As we approach Easter there will be a lot of talk about redemption, but what does redemption mean? 
If I redeem coupons at the grocery store, I get to trade something of little value (the coupon) for something of greater value (a food item).  It may still cost me something, but less than it otherwise would.
In some states I can take my soda cans and bottles to a redemption center and get paid for them.  Like my coupons, I trade in something of little value for something of greater value, with little cost to me, just the time and effort required to collect and deliver the can and bottles. 
Redemption centers are also where I can take recyclable trash, stuff that has no more value to me, but, in the hands of the recycler, may be turned into something entirely new and of significant value.

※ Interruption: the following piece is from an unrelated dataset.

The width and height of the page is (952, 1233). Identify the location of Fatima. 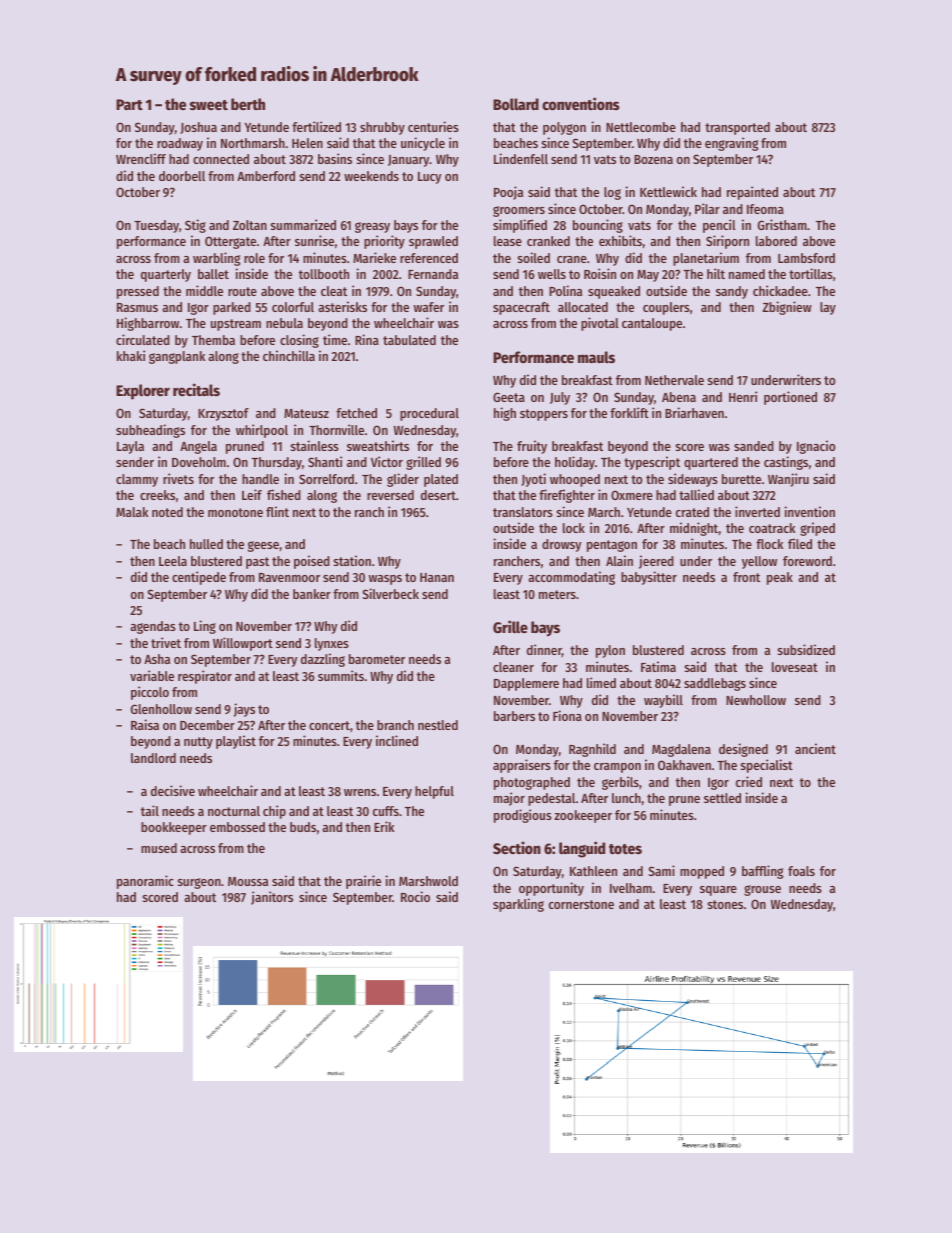
(658, 666).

Redemption, then, seems to have to do with trading something of lesser value for something of greater value at little or no cost to us.
Yet sometimes we speak of redemption as having an enormous personal cost.  When we have really messed up, recognizing that what we have done has caused real damage to things and people, we wonder what we need to do to redeem ourselves. How can we restore our reputation?  How can we fix what we have damaged?  How can  we put things back to the way they are supposed to be?  What do we have to change to avoid future failure and save future success.  The emotional, physical, and spiritual cost can be very high, higher than we can pay.
In like manner, we are happy to talk about how others have messed up even more than we have, and what they have to do to restore our trust in them.  The costs we impose on them can be unbearable.  Some people, we say, are beyond redemption.  
So, from the point of view of the consumer, redemption appears to be a two edged sword, at least in common usage.  On the one hand, it’s a really good deal that costs us almost nothing; on the other, it’s very costly, perhaps more costly than we can manage.  
Redemption has other meanings, at least as it is used in scripture.  It can also mean something like liberation or restoration.  What does it take to liberate someone from slavery or an abusive environment?  What would it take to liberate us from guilt and shame?  What would it take to liberate us from the limitations of our human condition: illness, disability, injury, etc.?  What would it take to restore someone bruised and broken to pristine, like new condition?  Whatever it takes, that is what Jesus came to do, and he had the power to do it.  
Redemption, then, is a complicated word with a range of complicated meanings.  Jesus was, and is, the agency of God’s redeeming power, in all of its forms and meanings, for all of humanity and all of creation.

Maybe that’s why, when we talk about being redeemed by the death and resurrection of Jesus Christ, or by the blood of Christ, there isn’t just one definition on which to hang everything else.  Anything we say, any doctrine of atonement, can grasp only a portion of what, in the end, is far too big for human comprehension.  It is a holy mystery.  Speaking for myself, I don’t have to know how it works, I only have to know that it does.